La corrente ora è fortissima, ma è a favore .Giù le vele e i 140 cavalli del motore portano l’imbarcazione davanti all’imboccatura della passe . Duccio dalle crocette indica gli scogli che sono visibilissimi perché siamo arrivati col sole alle spalle: l’imboccatura è ad imbuto e l’acqua che entra nell’atollo è come un fiume di un colore verde brillante che corre nel blù della laguna , un fiume pieno di gorghi e mulinelli. Ormai siamo a poche decine di metri dall’entrata, siamo al punto di non ritorno : via , la corrente ci porta dentro, il motore è al minimo, stiamo accostando al molo, a poche decine di metri dopo l’entrata .Una cima da poppa e subito una da prua e la barca è ferma , contro il molo .Solo dopo aver messo gli springs ci stringiamo in un abbraccio. Ci siamo finalmente !. Fra un paio di giorni percorreremo i trecento metri della passe a gomito che ci porterà all’interno della laguna. Ora ho conosciuto la corrente degli atolli e non sono preoccupati : ogni sei ore la corrente, dopo un breve tempo di stanca inverte il senso ed esce dall’atollo con la stessa velocità con cui entra. Per tre giorni godiamo l’ospitalità degli isolani, fra inviti alle loro abitazioni e pasti a base di pesce crudo e cocco da bere, ed un invito in barca a base (non occorrerebbe dirlo) di spaghetti al sugo.
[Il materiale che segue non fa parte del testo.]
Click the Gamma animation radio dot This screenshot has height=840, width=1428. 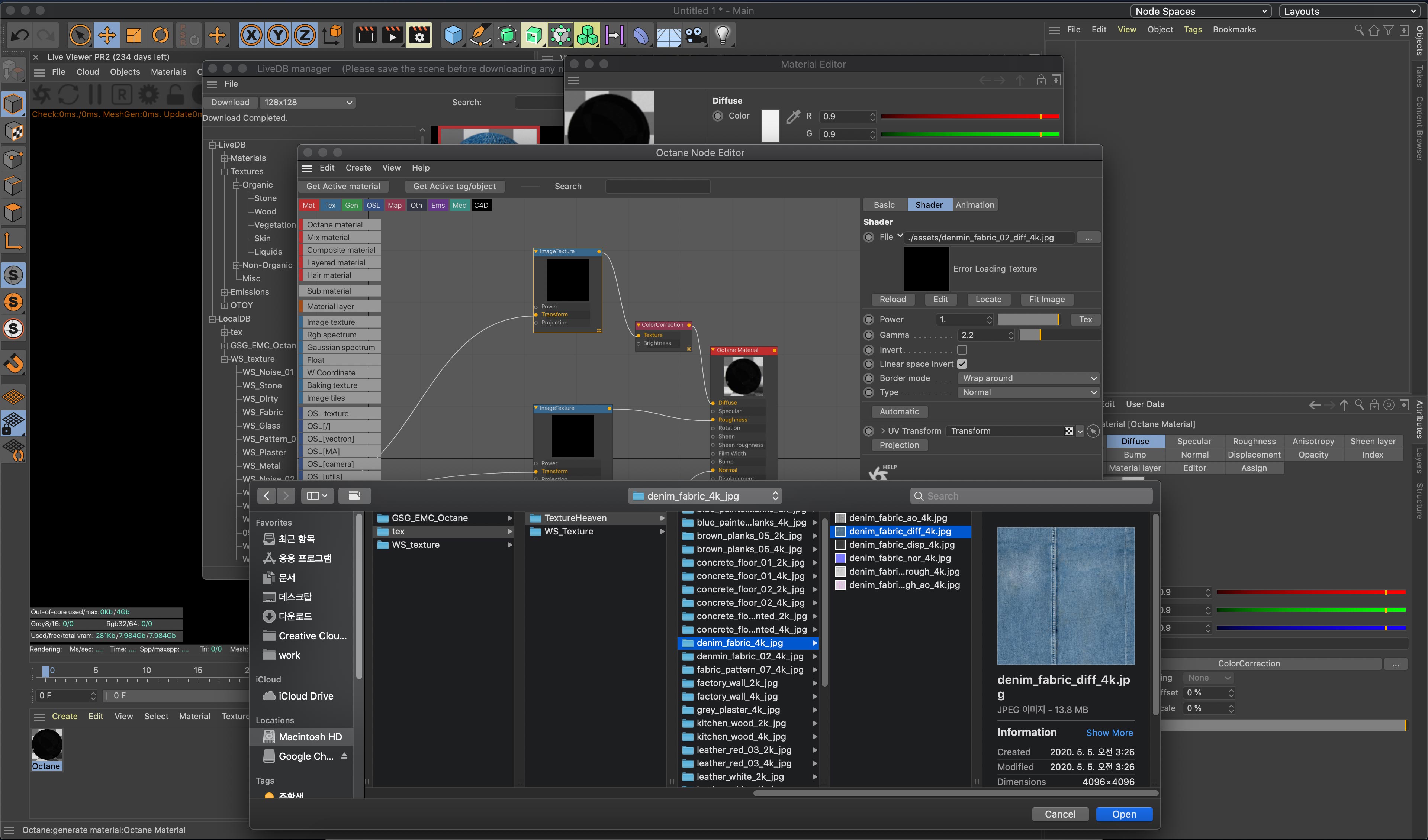(869, 335)
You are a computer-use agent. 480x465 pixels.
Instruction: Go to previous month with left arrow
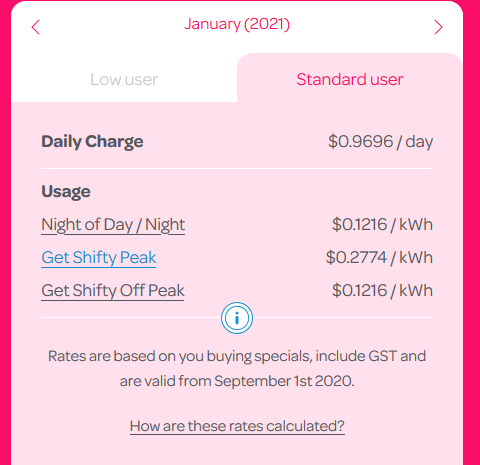(x=36, y=27)

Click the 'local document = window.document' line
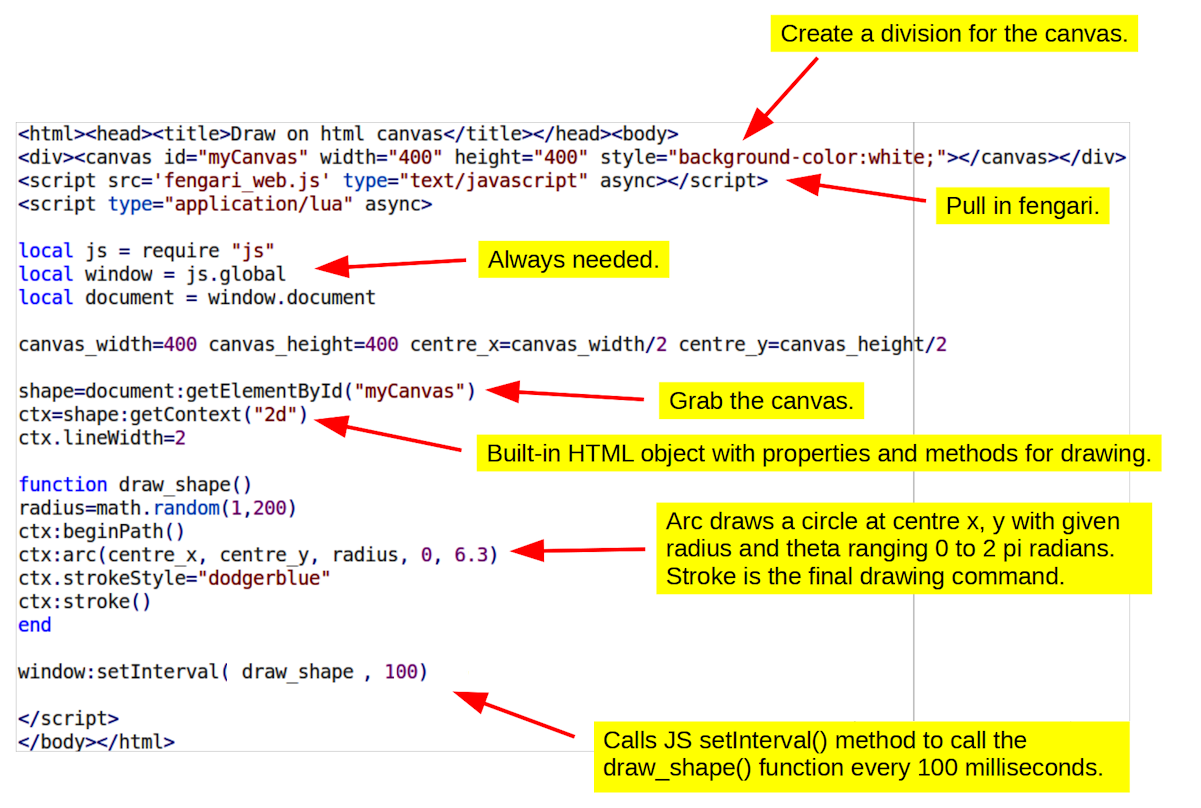pyautogui.click(x=197, y=297)
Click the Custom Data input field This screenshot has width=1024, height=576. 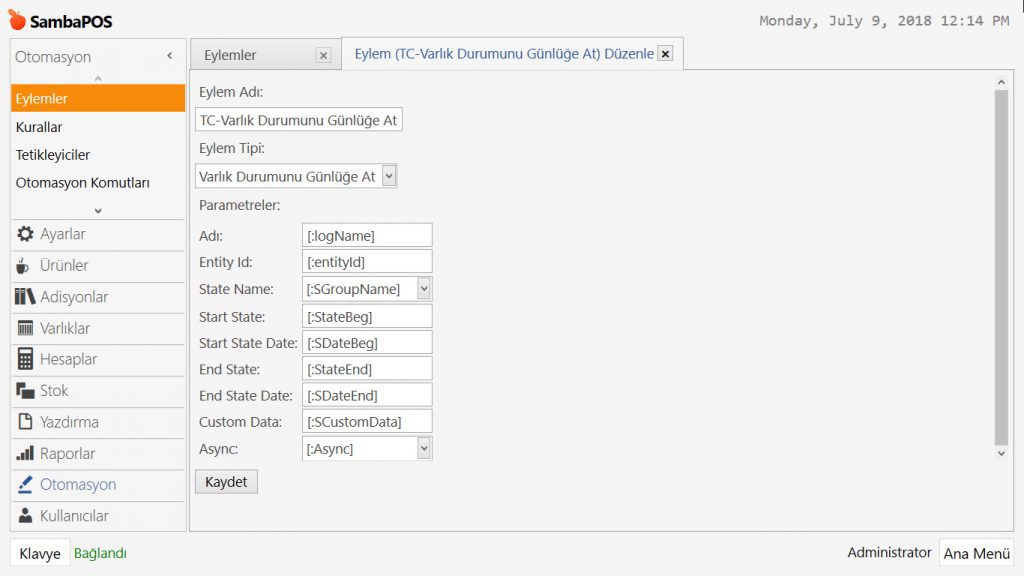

Ma è ora di entrare in laguna : molliamo gli ormeggi con la corrente a favore e la barca fila in una specie di trincea di coralli colorati, un fiume lungo trecento metri che ad un certo punto è sbarrata da un gorgo : li ci sono gli scogli . Bisogna girare a sinistra di novanta gradi, facendo girare la ruota del timone a grande velocità, dato che il maledetto è demoltiplicato vergognosamente con l’intento, secondo il progettista, di far risparmiare fatica al timoniere ! !. Finalmente siamo dentro e navighiamo a zig -zag in un lago verde e azzurro, con grossi coralli simili a funghi gialli sommersi che per fortuna sono ben visibili : sono teste di corallo larghe qualche metro, coperte da pochi centimetri di acqua. Stiamo all’ancora per un giorno e di nuovo è ora di ripartire : è il momento della corrente in fase di stanca. Quando ci avviciniamo al gomito a novanta gradi, passato il quale rifaremo il percorso di entrata ma per uscire, vediamo con costernazione due pescatori locali che hanno la barchetta ancorata proprio all’imboccatura interna della passe, quasi sulla curva a gomito, e non ci vedono perché stanno pescando con maschera e fucile subacqueo .
Viro e riviro nelle acque della laguna suonando continuamente la tromba da nebbia mentre Duccio, sulle crocette, continua a segnalarmi le teste di corallo : non so quanto tempo passa prima che i pescatori si siano accorgano di noi, ma finalmente ci lasciano libero lo spazio tra la barchetta ancorata e gli scogli, più o meno 5 metri .Ma quando siamo arrivati nel “fiume” la corrente è contro di noi , la fase di stanca è finita : vedo la barca avanzare con la velocità stimata di due nodi , fra due ali minacciose e vicinissime di corallo tagliente, mentre il log segna 8 nodi. Per un secondo penso di rientrare nella laguna ed aspettare l’inversione della corrente ma mi è subito chiaro l’alto rischio di una manovra di inversione di rotta in quella circostanza. La concentrazione è totale e solo con la coda dell’occhio rivedo il molo del villaggio e i colori smaglianti della passe : finalmente sono in acque libere, l’oceano aperto e in quel giorno bonario mi rilassa e posso scendere al carteggio per la nuova rotta : Tahiti.